1. Visit a Norebang (노래방) which means sing room. You can find the 노래방 sign everywhere in Korea especially in entertainment districts or student areas.  If you are not in Korea, you can find sing rooms in nearly every major city and even smaller cities where there is a good representative Asian population.  The first sing room, I went to was in Sydney, Australia and the place was hilariously called Ding, Dang, Dong.  It was pretty late in the evening.  Inhibitions aside, it didn’t take much to belt out every cheesy pop song you could think of.  I found another sing room close to my home in the Washington DC area, called Irock and also visited one in London.  The name of the place in London escapes me, but it was directly across the street of Ronnie Scotts Jazz Club. If you are on that block, I would recommend skipping the sing room because Ronnie Scott’s was pretty magical.

2. Play Karaoke Roulette.  This involves attending a bar or restaurant that is offering public karaoke.  The key to karaoke roulette is that essentially someone in your group picks a song for you and you don’t what you will be singing until it’s chosen.  Like truth or dare, you can’t deny the song so be prepared to be put on the spot.

3. Make your own fun. What if you don’t have a sing room or don’t want to get your groove on in front of total strangers?  Here’s what you can do in any town where you have a decent relationship with the proprietor. My girlfriends and I took over a little wine market for our own karaoke night.  Typically, this place was not crowded.  We offered to bring a gang of fifteen, eat in and liven the place up a bit.  The market had open mike night occasionally so a microphone and speaker was already available.  With years of Halloween costumes in duffle bags, we headed out.  With everything available via apps today, I downloaded a Karaoke app on my IPAD and then we had all the makings of a great night.  Add cowbell and tambourines, it was a memorable inexpensive, girls night out only a couple of miles from home.

4. Last Tip:  Rap songs are for the advanced.  Even if you think you know every word by Mac Miller or Childish Gambino, nailing those lyrics in a crowd is not slight work.

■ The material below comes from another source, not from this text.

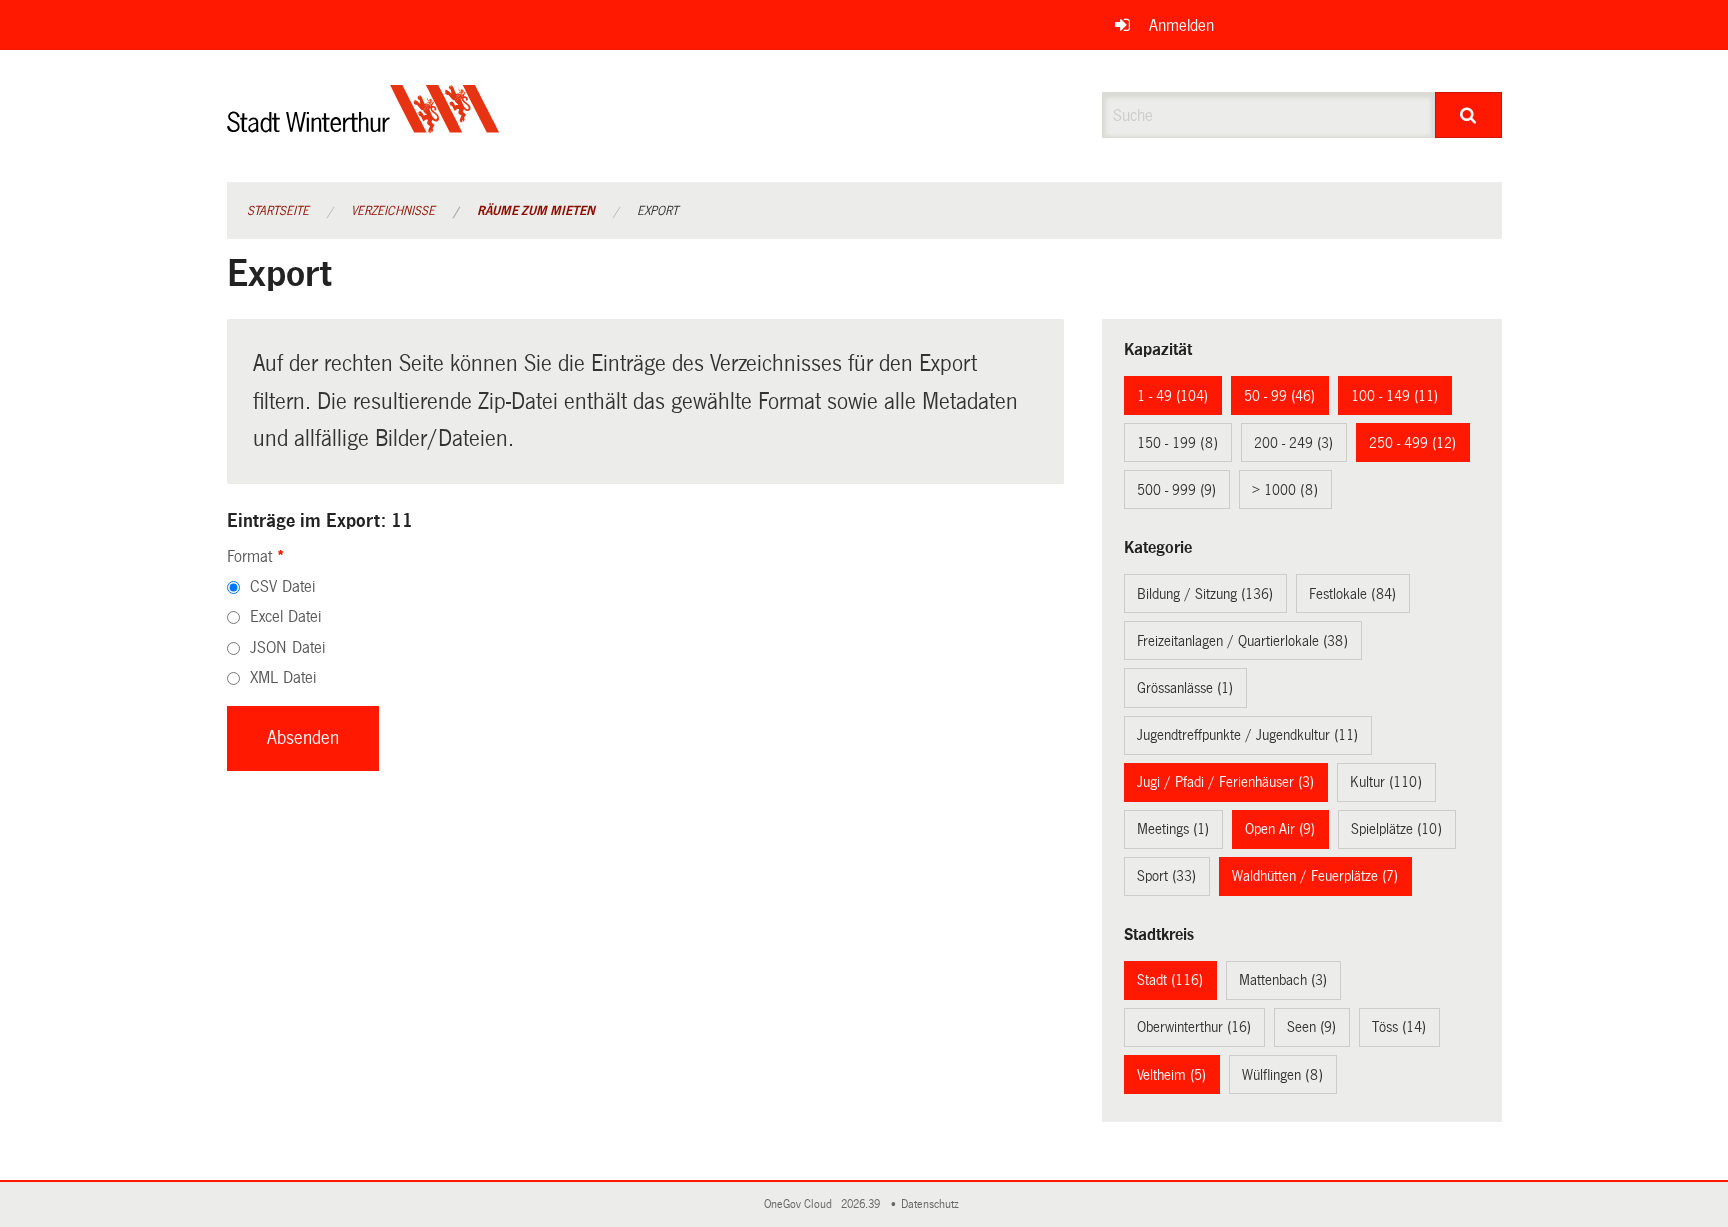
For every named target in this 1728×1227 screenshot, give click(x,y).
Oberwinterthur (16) (1194, 1027)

To help you stack the deck, here’s the quick list of the best songs to sing and the worst songs to sing.

The Best Songs

1. The Foundations – Build Me Up Buttercup

2. Billy Ray Cyrus – Achy Breaky Heart.

3.  Madness – Baggy Trousers

4. Right Said Fred – I’m Too Sexy

5. The Clash – Should I Stay Or Should I Go

The Hardest Songs to Sing

1. I Believe In A Thing Called Love – The Darkness

2. Video Games – Lana Del Rey

3. Forgot About Dre – Eminem feat. Dr. Dre

4. Hurt – Christina Aguilera

5. Hello – Adele

So to close, find a place close buy that is willing to host a no-frills costume karaoke evening. Most local businesses are willing to show support and many have a sense of humor.  Gather up those old costumes and put them on grab bag style.  It will be a GNO, that you will remember for some time.